*** Exercise materials ***

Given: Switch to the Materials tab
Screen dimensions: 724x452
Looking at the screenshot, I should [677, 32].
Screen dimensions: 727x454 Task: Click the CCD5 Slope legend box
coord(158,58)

*** End of Exercise materials ***
*** Exercise materials ***

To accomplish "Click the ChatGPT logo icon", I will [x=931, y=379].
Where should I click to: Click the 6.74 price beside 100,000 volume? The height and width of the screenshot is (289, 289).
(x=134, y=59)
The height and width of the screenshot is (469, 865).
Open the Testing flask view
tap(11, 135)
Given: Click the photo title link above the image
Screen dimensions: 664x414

*** End of Exercise materials ***

What the task asks: Wherever a line of the data above contains "Given", copy that line.

Reply:
Given: Switch to the Materials tab
Given: Click the photo title link above the image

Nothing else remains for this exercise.